Tanks for all the Fish
TANKS FOR ALL THE FISH
My second game jam is over and done! I competed in the Indie Speed Run with Greg Krsak and Eric Goldman. Our theme/element was Agriculture/Aquarium.
As per usual, I tended to bite off more than we could really chew design-wise and we ended up with a top-down game where you command all these little invertebrates and plants (not fish. Fish are jerks.) to expand your aquarium and… well, get to the other ones? The idea was to have to collect the right seeds to grow a spaceship before an interstellar catastrophe befell the planet, but between AI and pathfinding and making it look pretty, the end product is more of a strategic aquarium simulator.
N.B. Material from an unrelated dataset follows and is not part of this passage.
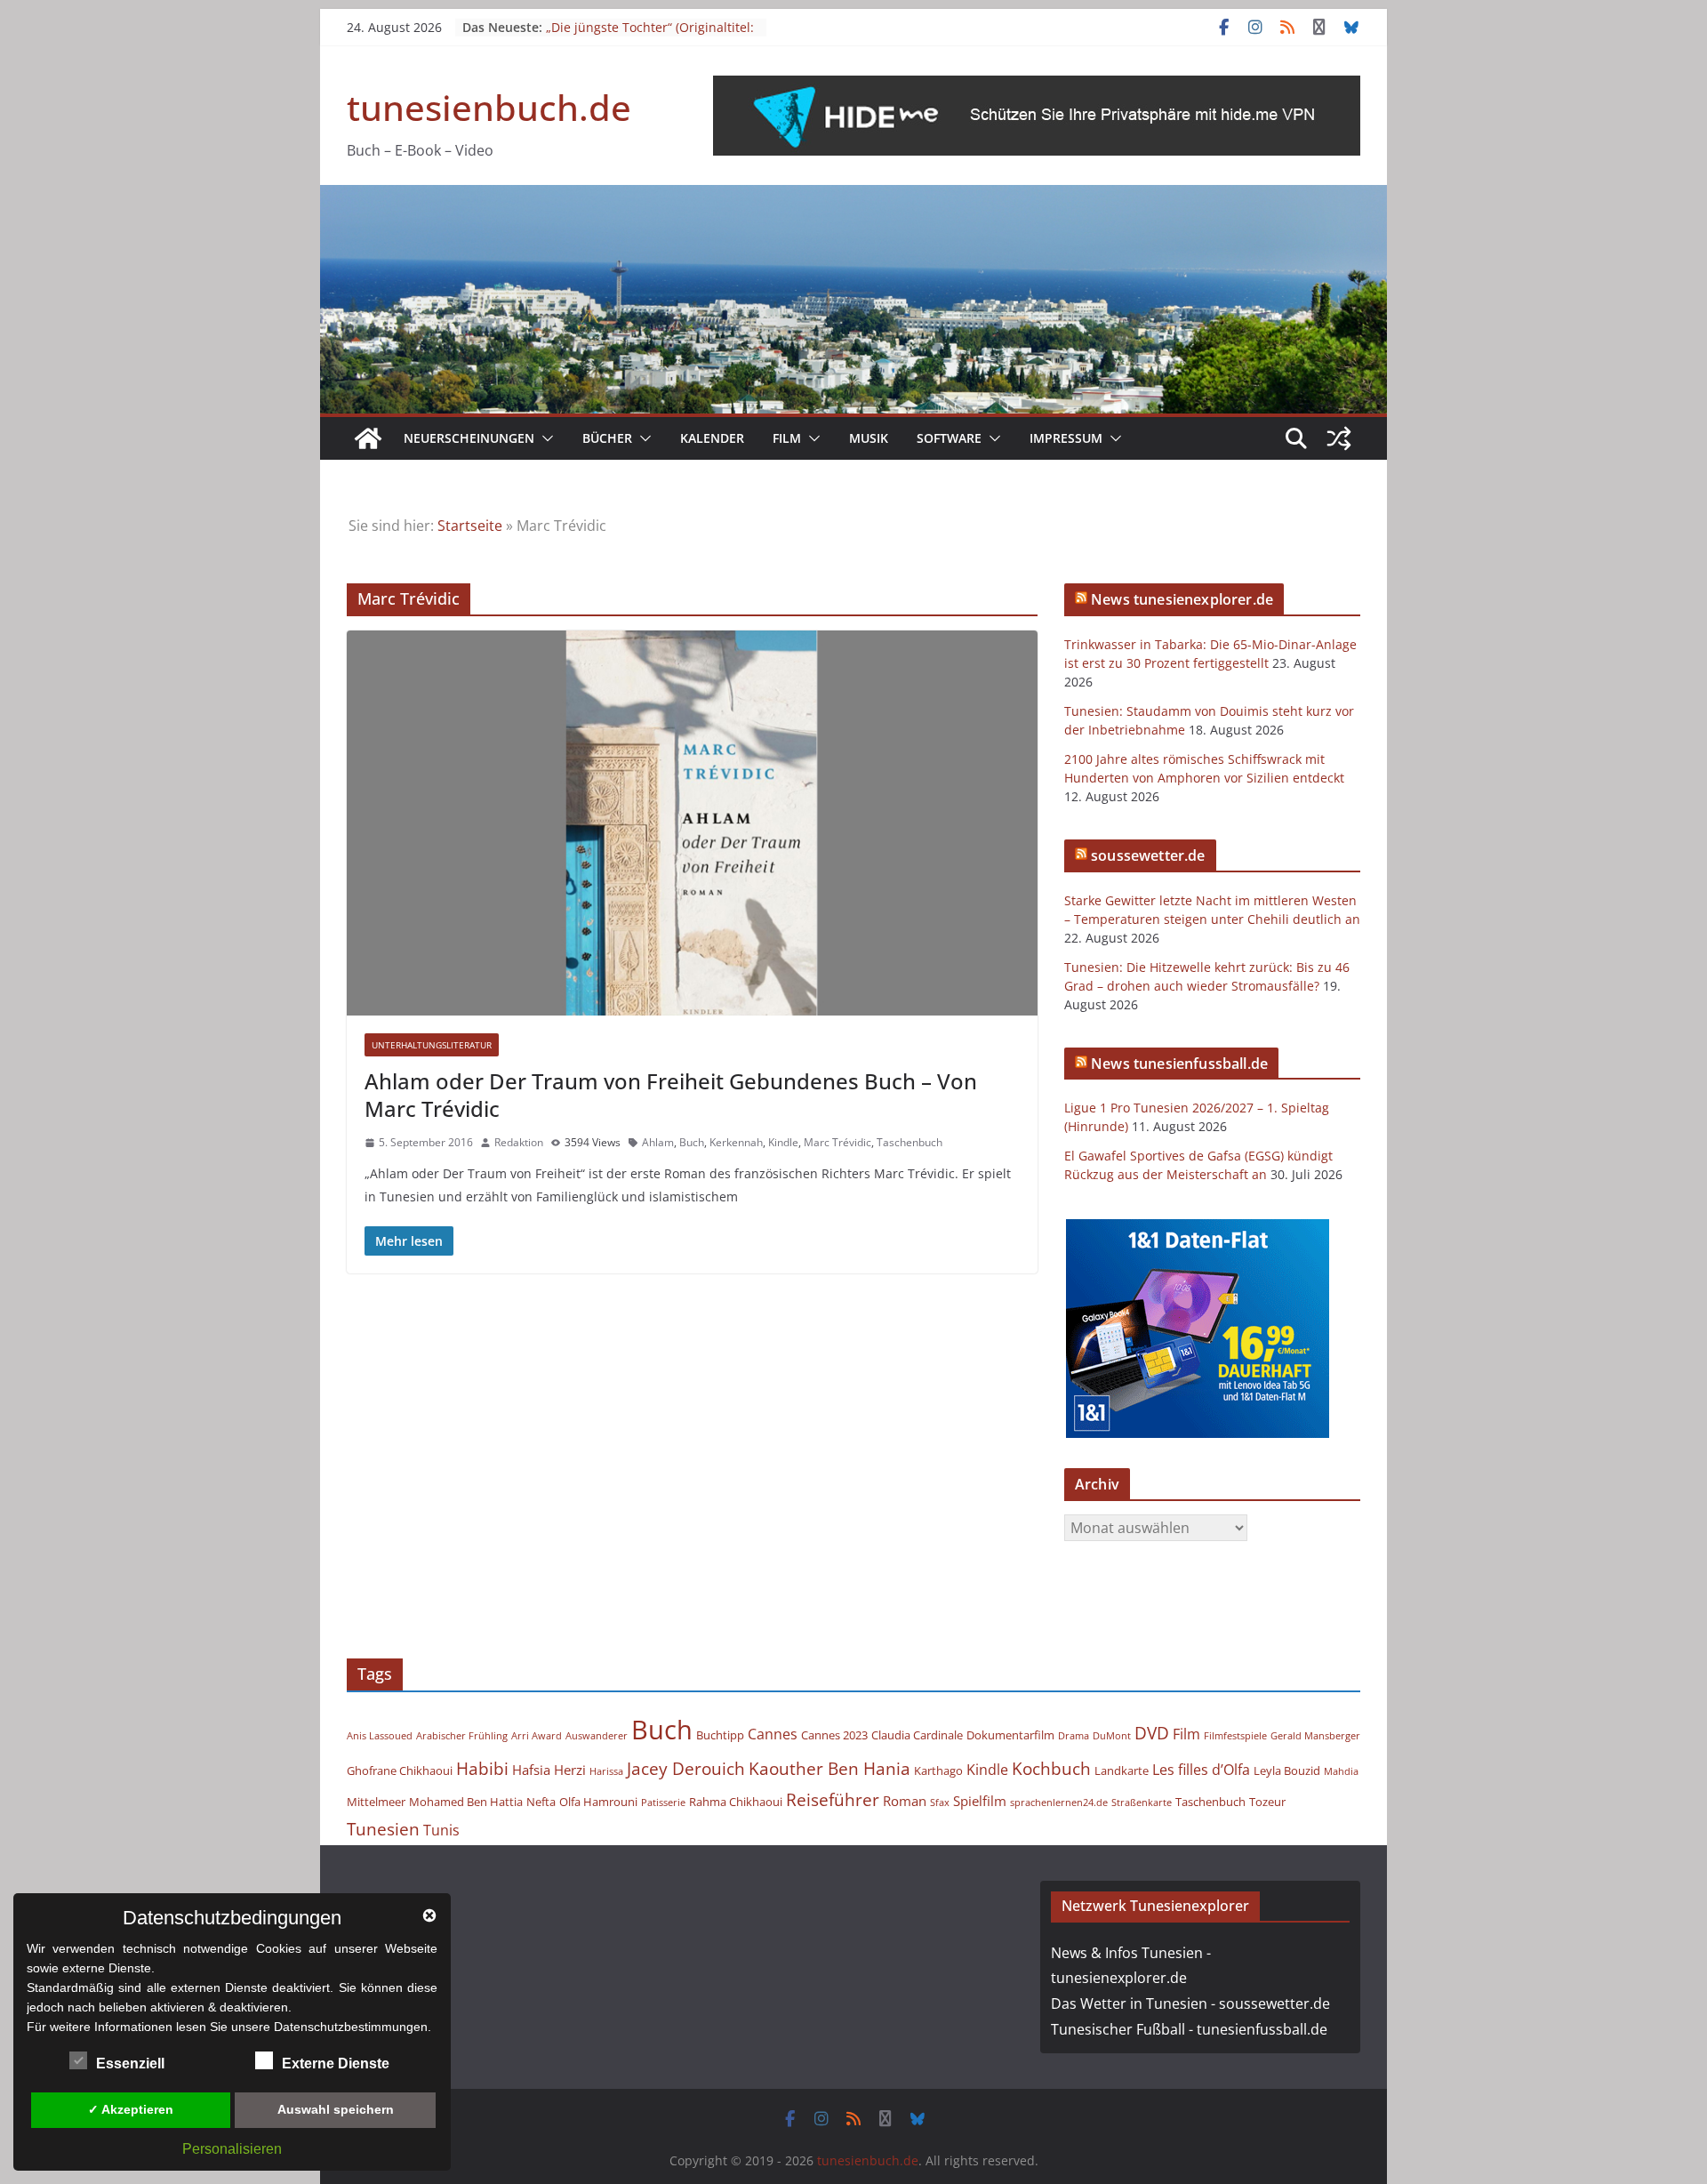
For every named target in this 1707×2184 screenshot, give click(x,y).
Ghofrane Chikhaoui (400, 1770)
This was the first project I’ve worked with others in writing code! I was dragged kicking and screaming into object-definition madness instead of my usual monolithic huge single file approach. Of course, as soon as my co-coder Greg Krsak left for a wedding, I reverted to my old habits. But I think I learned some important things about how non-me people code (read: how to actually do stuff right instead of fast).
Aesthetically, I’m pleased. Eric Goldman put together some very atmospheric music and I had a lot of fun in drawing and animating the graphics. I haven’t worked in this quick-sketch-but-realistic style before, but it just sort of happened.
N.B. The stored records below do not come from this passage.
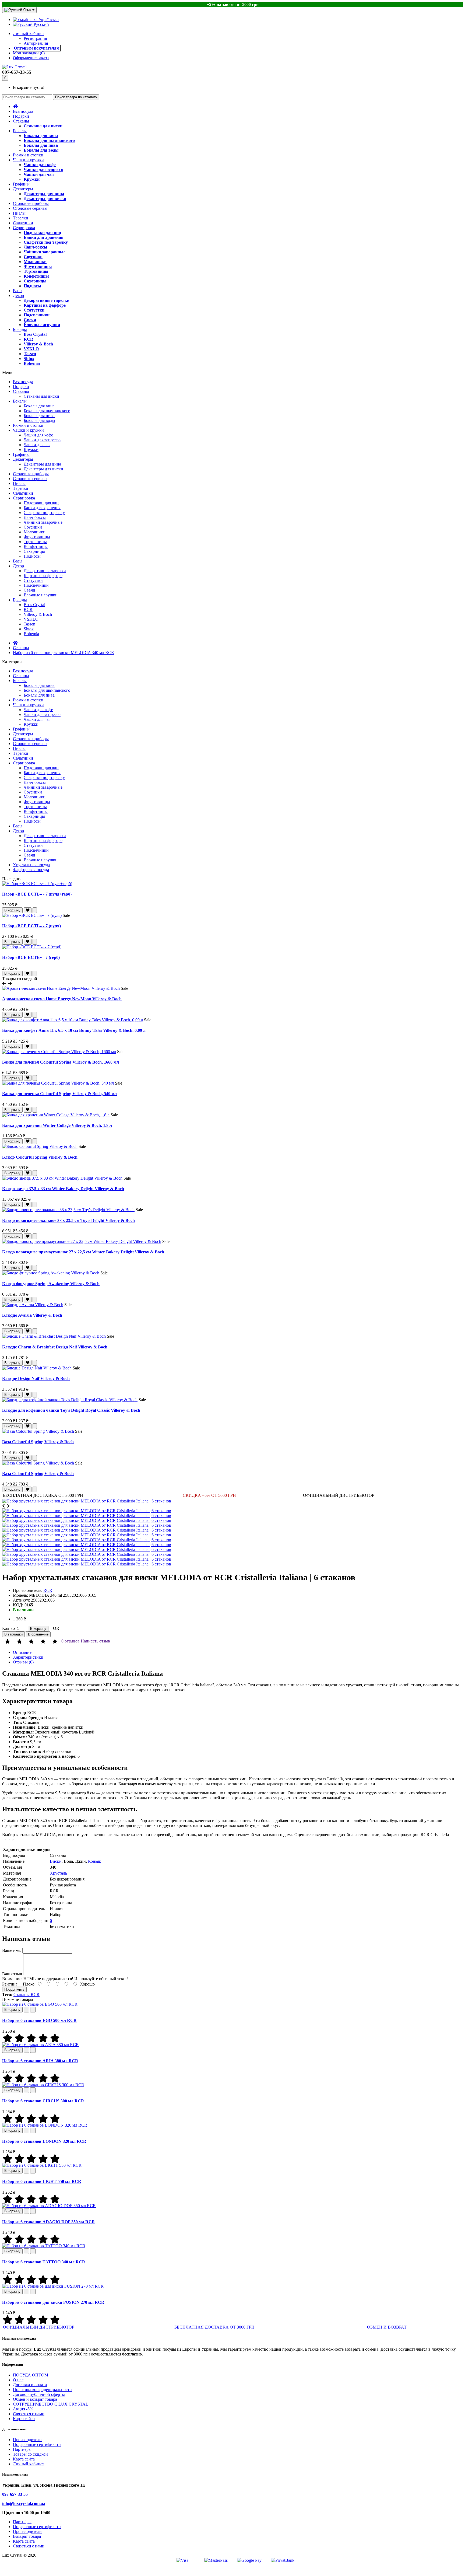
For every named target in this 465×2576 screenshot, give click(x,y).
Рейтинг (9, 1984)
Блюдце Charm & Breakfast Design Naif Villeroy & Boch (54, 1347)
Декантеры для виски (45, 198)
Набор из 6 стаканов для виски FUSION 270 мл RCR (53, 2302)
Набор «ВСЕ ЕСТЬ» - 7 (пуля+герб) (37, 894)
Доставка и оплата (30, 2384)
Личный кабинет (28, 2464)
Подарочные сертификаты (37, 2444)
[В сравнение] (35, 910)
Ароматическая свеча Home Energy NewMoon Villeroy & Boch (62, 999)
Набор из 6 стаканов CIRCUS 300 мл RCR (43, 2101)
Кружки (32, 179)
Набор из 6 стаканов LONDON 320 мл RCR (44, 2141)
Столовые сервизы (30, 208)
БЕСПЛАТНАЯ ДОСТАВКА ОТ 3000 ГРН (43, 1495)
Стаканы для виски (43, 126)
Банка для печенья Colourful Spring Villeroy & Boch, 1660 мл (60, 1062)
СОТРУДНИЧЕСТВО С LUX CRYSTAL (50, 2404)
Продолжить (14, 1989)
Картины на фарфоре (45, 305)
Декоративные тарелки (46, 300)
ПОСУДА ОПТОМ (30, 2375)
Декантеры (23, 189)
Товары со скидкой (30, 2454)
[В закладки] (27, 910)
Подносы (32, 286)
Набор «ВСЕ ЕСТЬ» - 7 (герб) (31, 957)
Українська (48, 19)
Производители (27, 2439)
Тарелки (20, 218)
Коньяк (94, 1861)
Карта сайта (24, 2418)
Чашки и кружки (28, 160)
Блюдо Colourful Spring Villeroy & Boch (40, 1157)
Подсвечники (37, 315)
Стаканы (21, 121)
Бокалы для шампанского (49, 140)
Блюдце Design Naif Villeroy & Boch (36, 1378)
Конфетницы (36, 276)
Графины (21, 184)
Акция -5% (23, 2409)
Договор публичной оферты (39, 2394)
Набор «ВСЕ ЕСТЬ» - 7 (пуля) (31, 926)
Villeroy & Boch (38, 344)
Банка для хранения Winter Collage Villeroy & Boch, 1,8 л (57, 1125)
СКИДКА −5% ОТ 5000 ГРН (209, 1495)
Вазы (17, 290)
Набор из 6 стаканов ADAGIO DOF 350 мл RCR (48, 2222)
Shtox (29, 358)
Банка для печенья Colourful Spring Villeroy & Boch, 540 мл (59, 1093)
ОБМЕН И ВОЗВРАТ (387, 2327)
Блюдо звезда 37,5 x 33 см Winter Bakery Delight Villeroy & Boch (63, 1188)
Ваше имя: (11, 1950)
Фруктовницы (38, 266)
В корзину (12, 910)
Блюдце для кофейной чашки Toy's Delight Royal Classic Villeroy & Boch (71, 1410)
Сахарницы (35, 281)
Of course, the power went out with an hour and a half left on the clock, right as people were starting to upload their games to the Indie Speed Run website. We got an extension on the honor principle to not work on it for any more time than we had left, so I threw in the music and a splash screen and called it done.
We did the whole thing in Python, which unfortunately means that I can’t really link to an easy thing for people to run and play it. There are tools that’ll spit out an exe but I’m not clear how to use them and I’m about to crash. God, I love game jams.